### INPUT DATA ###
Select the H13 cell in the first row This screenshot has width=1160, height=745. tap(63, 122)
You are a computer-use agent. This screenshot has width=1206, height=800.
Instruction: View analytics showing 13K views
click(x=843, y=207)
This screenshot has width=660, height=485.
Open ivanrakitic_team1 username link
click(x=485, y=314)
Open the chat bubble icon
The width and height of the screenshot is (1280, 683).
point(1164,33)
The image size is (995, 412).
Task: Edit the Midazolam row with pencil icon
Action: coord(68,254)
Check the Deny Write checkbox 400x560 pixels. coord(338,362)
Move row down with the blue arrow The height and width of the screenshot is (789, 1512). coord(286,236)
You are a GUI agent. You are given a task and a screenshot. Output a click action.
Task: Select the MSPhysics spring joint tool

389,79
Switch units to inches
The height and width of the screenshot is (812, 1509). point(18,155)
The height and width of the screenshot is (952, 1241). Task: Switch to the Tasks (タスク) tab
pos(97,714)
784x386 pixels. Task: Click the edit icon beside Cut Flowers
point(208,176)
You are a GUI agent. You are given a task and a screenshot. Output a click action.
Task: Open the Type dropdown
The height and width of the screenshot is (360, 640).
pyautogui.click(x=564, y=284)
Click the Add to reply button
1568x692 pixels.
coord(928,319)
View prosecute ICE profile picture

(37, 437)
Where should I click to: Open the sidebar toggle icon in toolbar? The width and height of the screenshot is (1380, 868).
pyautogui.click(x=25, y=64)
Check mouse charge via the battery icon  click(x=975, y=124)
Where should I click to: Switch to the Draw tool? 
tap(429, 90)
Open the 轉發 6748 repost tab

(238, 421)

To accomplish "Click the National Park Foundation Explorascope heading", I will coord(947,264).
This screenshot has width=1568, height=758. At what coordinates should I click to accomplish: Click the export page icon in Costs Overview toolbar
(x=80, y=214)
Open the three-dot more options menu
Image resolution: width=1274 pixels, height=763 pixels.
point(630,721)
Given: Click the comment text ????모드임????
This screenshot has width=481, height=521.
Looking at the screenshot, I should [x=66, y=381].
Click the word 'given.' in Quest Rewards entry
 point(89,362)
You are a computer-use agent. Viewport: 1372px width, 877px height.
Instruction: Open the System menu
###
**ACTIVITY:**
Nothing is to be left out when the listing is copied, and every line must match exactly.

**WRITTEN RESPONSE:**
Select the H13 cell in the first row This screenshot has width=1160, height=745. tap(63, 122)
You are a computer-use agent. This screenshot has width=1206, height=800.
Instruction: View analytics showing 13K views
click(x=843, y=207)
This screenshot has width=660, height=485.
Open ivanrakitic_team1 username link
click(x=485, y=314)
Open the chat bubble icon
The width and height of the screenshot is (1280, 683).
point(1164,33)
The image size is (995, 412).
Task: Edit the Midazolam row with pencil icon
Action: coord(68,254)
Check the Deny Write checkbox 400x560 pixels. coord(338,362)
Move row down with the blue arrow The height and width of the screenshot is (789, 1512). coord(286,236)
You are a GUI agent. You are given a task and a screenshot. Output a click action.
Task: Select the MSPhysics spring joint tool

389,79
Switch units to inches
The height and width of the screenshot is (812, 1509). point(18,155)
The height and width of the screenshot is (952, 1241). Task: Switch to the Tasks (タスク) tab
pos(97,714)
784x386 pixels. Task: Click the edit icon beside Cut Flowers
point(208,176)
You are a GUI agent. You are given a task and a screenshot. Output a click action.
Task: Open the Type dropdown
The height and width of the screenshot is (360, 640).
pyautogui.click(x=564, y=284)
Click the Add to reply button
1568x692 pixels.
coord(928,319)
View prosecute ICE profile picture

(37, 437)
Where should I click to: Open the sidebar toggle icon in toolbar? The width and height of the screenshot is (1380, 868).
pyautogui.click(x=25, y=64)
Check mouse charge via the battery icon  click(x=975, y=124)
Where should I click to: Switch to the Draw tool? 
tap(429, 90)
Open the 轉發 6748 repost tab

(238, 421)

To accomplish "Click the National Park Foundation Explorascope heading", I will coord(947,264).
This screenshot has width=1568, height=758. At what coordinates should I click to accomplish: Click the export page icon in Costs Overview toolbar
(x=80, y=214)
Open the three-dot more options menu
Image resolution: width=1274 pixels, height=763 pixels.
point(630,721)
Given: Click the comment text ????모드임????
This screenshot has width=481, height=521.
Looking at the screenshot, I should [x=66, y=381].
Click the word 'given.' in Quest Rewards entry
 point(89,362)
You are a computer-use agent. Viewport: 1372px width, 877px height.
Instruction: Open the System menu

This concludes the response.